Allá por los locos años 90, en un anodino -como no podía ser de otra forma- partido de la liga escocesa de fútbol, George Shaw, delantero del Partick Thistle, chocó como una de tantas veces contra un defensor rival, con tan mala suerte que el fatídico golpe lo desmemorió. Aturdido, le comentó al masajista que no recordaba quién era. El mensajero llevó la nueva a John Lambie, entrenador de Shaw, que lejos de replantear el partido, resolvió el conflicto con una frase que ya es historia del balompié: “Perfecto. Dile que es Pelé y que vuelva al campo”.
Creo que esta historia no encaja en la definición del síndrome del impostor, pero seguro que por un instante Shaw sí se creyó Pelé. Y o mucho me falla mi intuición culé, o una conversación muy similar a esa tuvo lugar en las oficinas del Camp Nou un infausto día de agosto de 2021, cuando el presidente Joan Laporta, con la cartilla de la Caja Rural en una mano y la calculadora en la otra, anunció a Koeman que lo de renovar a Messi, pues mira, no iba a poder ser. Messi dejaba libre el 10, además de su nombre en todos los récords habidos y por haber en el FC Barcelona, después de 778 partidos y 672 goles, traducidos todos ellos en abrazos y besos a mi padre. También dejaba muchos huérfanos, entre los que me incluyo, pero esa es otra historia.
¿Y ahora qué? Pues las opciones -además de llorar, obvio- eran dos. La fácil: dejar libre el 10, en recuerdo del mejor jugador de la historia del fútbol mundial y como homenaje a un legado irrepetible. Así, también se daba tiempo para el duelo y distancia para el inevitable siguiente. La difícil: convertir el 10 en la mochila de Atlas y dárselo al primero que pase y, si es posible, que no desentone mucho. Los ojos cayeron rápidamente en Ansu Fati, el diamante más brillante de La Masía y proclamado por los incondicionales cabecilla del obligado relevo generacional en Can Barça.
Poco o nada importó que tenga 18 añitos, o que no llegue al medio centenar de presencias como azulgrana, o que luzca ya cuatro costurones en su maltrecha pierna izquierda, esa que lo ha tenido más de 300 días alejado de los terrenos de juego. Desde luego, los antecedentes no eran los más prometedores, por mucho que Fati rompiese más de un récord de precocidad. Heredar el 10 de Messi es algo que le queda grande a cualquiera, y más todavía si nunca has ido a votar a un colegio electoral, no tienes el permiso de conducir o los del super te piden el carnet cuando vas a comprar cerveza.
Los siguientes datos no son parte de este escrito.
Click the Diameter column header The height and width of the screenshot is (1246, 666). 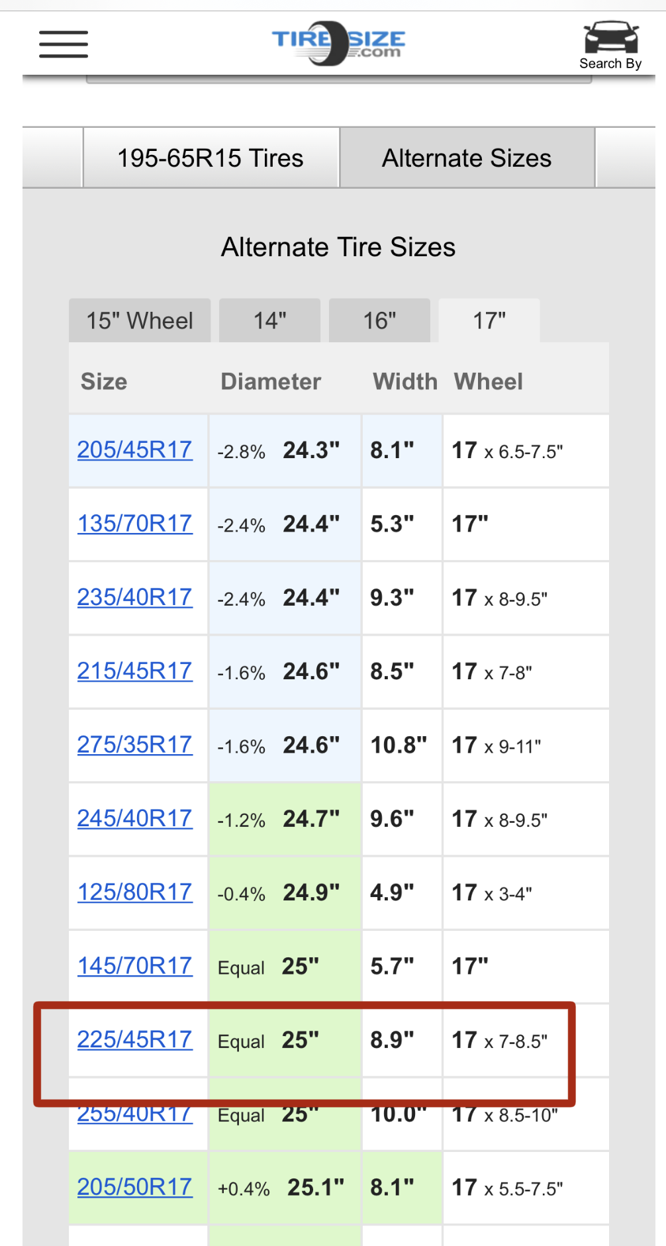271,381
Imberbe o no, Fati asumió el reto, aun sin saber cuándo iba a poder jugar o si iba a ser, ya no el mismo, si no lo que la afición esperaba de él antes de pasar por el quirófano. No ha sido hasta la séptima jornada que ha podido vestirse de nuevo de corto. Con 2-0 en el luminoso, Fati, ese que estuvo 10 meses lesionado, tardó 10 minutos en hacer de Messi y desatascar un partido que, pese a estar resuelto, se había vuelto plomizo para futbolistas y espectadores. Recibió el cuero y con conducción y recorte propios de un rosarino, el hispano-guineano hizo olvidar a la platea que el que vestía el 10 era un impostor. Hasta Fati se creyó por un momento que el cargo le pertenecía, y más todavía cuando sus compañeros lo auparon a hombros, como si estuviesen a punto de dar la vuelta al ruedo con él, antes de entregarle las dos orejas y el rabo tras tan extraordinaria faena.
La realidad es que a Ansu Fati no le pertenece el 10 y todo lo que ello implica. No le pertenece la responsabilidad de reconstruir ladrillo a ladrillo un monumento al que sus gestores dejaron en ruinas. No le pertenecen las comparaciones, ni las herencias, ni los números de una estrella que ya nunca volverá a brillar en el carril del ocho para dejar sentado a todo azulón que se cruce a su paso, ni a volar en Roma, ni a bailar a los diablos rojos, ni a enmudecer al Santiago Bernabéu mientras tiende la camiseta, esa con el 10 que ahora serigrafían en la botiga del Barça acompañada del nombre de Ansu Fati. A Ansu, lo peor que le pueden decir antes de saltar al campo es que es el nuevo Messi. Mejor que le digan que es Ansu Fati, que haga lo que sabe hacer, lo que lleva haciendo desde los diez años, y que se olvide del dorsal. Que no sea un impostor, que sea él mismo. Y que si un día se olvida de quién es, que vaya a preguntarle a John Lambie. Él tiene la respuesta.